___ Data ___

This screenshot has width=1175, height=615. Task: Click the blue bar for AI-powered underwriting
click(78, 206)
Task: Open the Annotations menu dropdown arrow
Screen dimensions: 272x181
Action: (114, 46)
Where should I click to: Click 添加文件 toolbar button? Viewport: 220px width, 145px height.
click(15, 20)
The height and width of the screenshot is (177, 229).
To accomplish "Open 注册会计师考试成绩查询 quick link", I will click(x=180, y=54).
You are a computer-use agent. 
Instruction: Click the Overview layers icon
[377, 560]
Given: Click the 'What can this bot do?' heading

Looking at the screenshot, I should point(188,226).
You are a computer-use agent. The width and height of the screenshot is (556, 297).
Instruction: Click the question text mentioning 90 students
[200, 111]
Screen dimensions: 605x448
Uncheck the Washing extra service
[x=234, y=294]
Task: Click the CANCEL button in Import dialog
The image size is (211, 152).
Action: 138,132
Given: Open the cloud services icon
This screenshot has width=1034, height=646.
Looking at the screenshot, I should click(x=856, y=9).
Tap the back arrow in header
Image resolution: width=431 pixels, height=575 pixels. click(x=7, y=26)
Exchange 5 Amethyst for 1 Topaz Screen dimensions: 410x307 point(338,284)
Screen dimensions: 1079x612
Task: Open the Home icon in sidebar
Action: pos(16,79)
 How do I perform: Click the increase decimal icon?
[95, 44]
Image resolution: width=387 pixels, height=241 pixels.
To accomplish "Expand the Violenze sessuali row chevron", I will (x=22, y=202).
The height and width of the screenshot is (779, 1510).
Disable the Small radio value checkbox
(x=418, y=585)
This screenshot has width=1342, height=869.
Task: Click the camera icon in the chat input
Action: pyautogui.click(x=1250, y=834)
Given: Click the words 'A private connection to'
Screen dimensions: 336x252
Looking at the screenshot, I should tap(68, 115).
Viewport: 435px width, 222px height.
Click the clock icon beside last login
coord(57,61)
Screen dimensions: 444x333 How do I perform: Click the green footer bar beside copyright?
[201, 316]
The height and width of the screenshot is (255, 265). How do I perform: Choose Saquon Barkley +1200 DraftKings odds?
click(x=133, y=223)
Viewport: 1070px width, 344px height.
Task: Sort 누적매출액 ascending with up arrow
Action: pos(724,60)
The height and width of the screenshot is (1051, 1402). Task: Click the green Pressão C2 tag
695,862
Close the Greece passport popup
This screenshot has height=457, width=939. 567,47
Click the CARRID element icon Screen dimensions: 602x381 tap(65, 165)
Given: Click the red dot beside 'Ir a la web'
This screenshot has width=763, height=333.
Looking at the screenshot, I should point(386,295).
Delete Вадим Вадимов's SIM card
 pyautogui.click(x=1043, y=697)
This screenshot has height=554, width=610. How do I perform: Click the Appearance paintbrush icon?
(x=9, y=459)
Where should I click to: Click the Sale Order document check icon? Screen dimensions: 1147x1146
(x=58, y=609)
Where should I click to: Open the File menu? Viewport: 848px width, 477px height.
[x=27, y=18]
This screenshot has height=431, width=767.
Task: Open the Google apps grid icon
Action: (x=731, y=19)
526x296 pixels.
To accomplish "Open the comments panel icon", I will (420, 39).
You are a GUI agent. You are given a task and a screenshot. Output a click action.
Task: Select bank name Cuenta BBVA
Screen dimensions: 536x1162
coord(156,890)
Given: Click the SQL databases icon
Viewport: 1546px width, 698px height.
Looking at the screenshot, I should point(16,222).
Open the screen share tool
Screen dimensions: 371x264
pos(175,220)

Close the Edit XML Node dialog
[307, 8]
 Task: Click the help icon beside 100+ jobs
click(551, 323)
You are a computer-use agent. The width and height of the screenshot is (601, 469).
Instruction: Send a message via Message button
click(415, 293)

___

Job
Pick out every line in the items above that contains the word "Instruction" and copy each one. Treat case as significant.

Response
Instruction: Click the Overview layers icon
Instruction: Click the question text mentioning 90 students
Instruction: Send a message via Message button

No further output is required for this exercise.